The catering business began in 1999 with a restaurant in Londonderry, which Brunet and his wife closed after a couple of years to concentrate on catering. He said 3C’s generated approximately half a million dollars in revenue from their corporate accounts, which include the Manchester Wolves and the Palace Theatre, before the move to the Highlander. Their outside catering customers span from the Seacoast into Massachusetts.
When Brunet and company moved in this past April, they redid everything, from the tabletops to the restaurant’s menu. Cozy Culinary Café opened May 1 with a full dinner menu, which was based on the one used in Londonderry. All the food is made in-house from scratch. That includes the mayonnaise (plain, roasted garlic, roasted red pepper, and tarragon), all the breads, and the 2,000 muffins produced by the pastry chef each week. The chocolate ganache brownies are mixed by hand, not machine. The carrot cake recipe is from the pastry chef’s mother, and the cheesecake is a Brunet family recipe.
Brunet is a third-generation chef. His grandfather and father owned a diner-style restaurant in Lowell, Mass. He went on to study at the Culinary Institute of America in Hyde Park, N.Y., was an apprentice in Switzerland, and then worked 15 years for Disney, which included three years at Euro Disney outside Paris.
The Cozy Culinary Café comprises a lounge, a veranda (where hotel guests enjoy continental breakfast) and a main dining room, all of which seats 120 people. Brunet shops for fresh produce each day at stores and farmers’ markets — it’s a value he picked up at Disney, where they have produce delivered twice each day.
The menu has a wide selection of salads, sandwiches and entrees. Highlights include the Highlander salad, made with mixed greens, fresh mozzarella, red onion, walnuts, and sliced strawberries and topped with a balsamic dressing.

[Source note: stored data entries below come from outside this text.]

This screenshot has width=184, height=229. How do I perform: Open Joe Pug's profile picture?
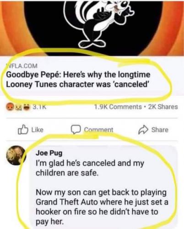(16, 155)
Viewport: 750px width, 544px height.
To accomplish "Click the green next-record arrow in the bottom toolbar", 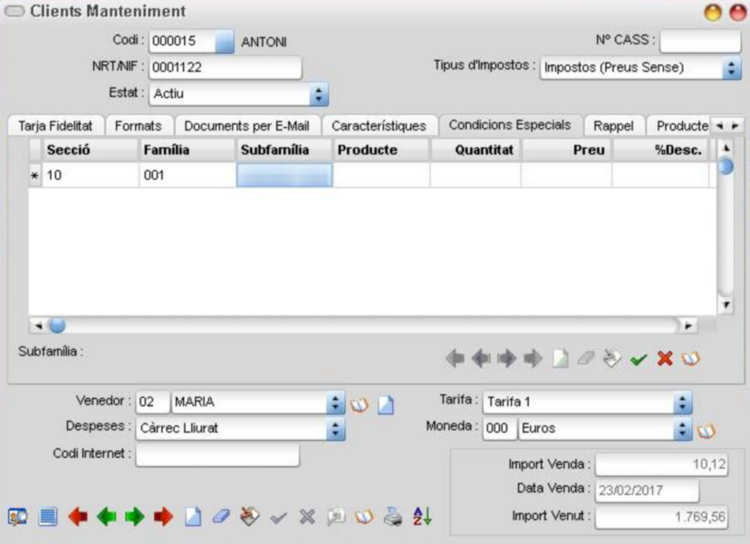I will coord(135,517).
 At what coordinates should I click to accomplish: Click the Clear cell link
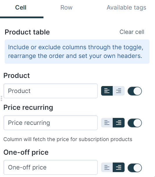pos(132,32)
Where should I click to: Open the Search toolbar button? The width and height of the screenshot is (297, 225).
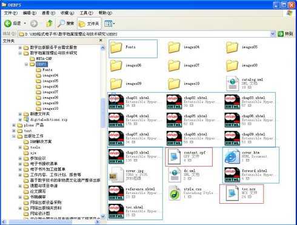click(x=66, y=24)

Burnet said two popular entrees are the seafood Alfredo (scallops, shrimp, and crab sautéed in garlic butter and herbs, finished with an Alfredo sauce and served over linguini) and the chicken Capri (boneless chicken breast sautéed with mushrooms, artichoke hearts and chopped tomatoes.) “You don’t normally see a lot of sauté dishes in hotel restaurants,” he noted.

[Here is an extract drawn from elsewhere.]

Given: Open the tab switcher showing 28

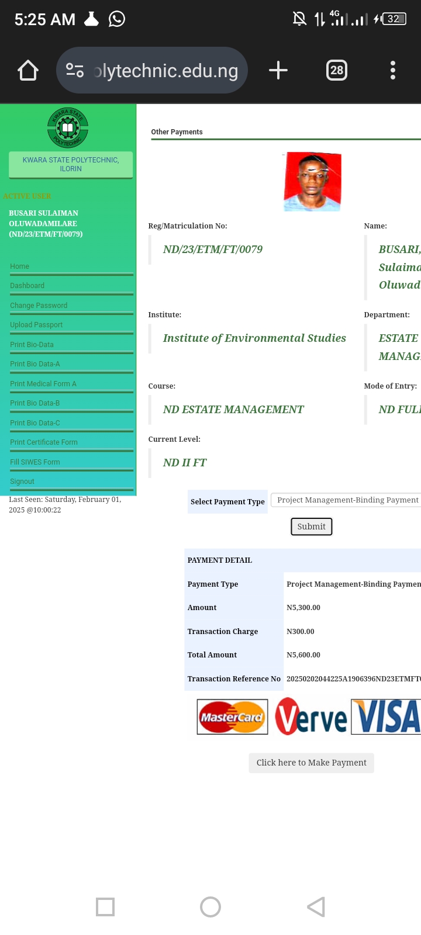Looking at the screenshot, I should tap(336, 71).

For now, the restaurant is open only for dinner. Brunet plans to open for lunch by September and add a Sunday brunch menu. He also handles on-site catering needs. And the company continues to cater outside events.
“The challenge is getting people from outside of the hotel to come into the restaurant,” Brunet said. “But when you have a following like we do, that helps.”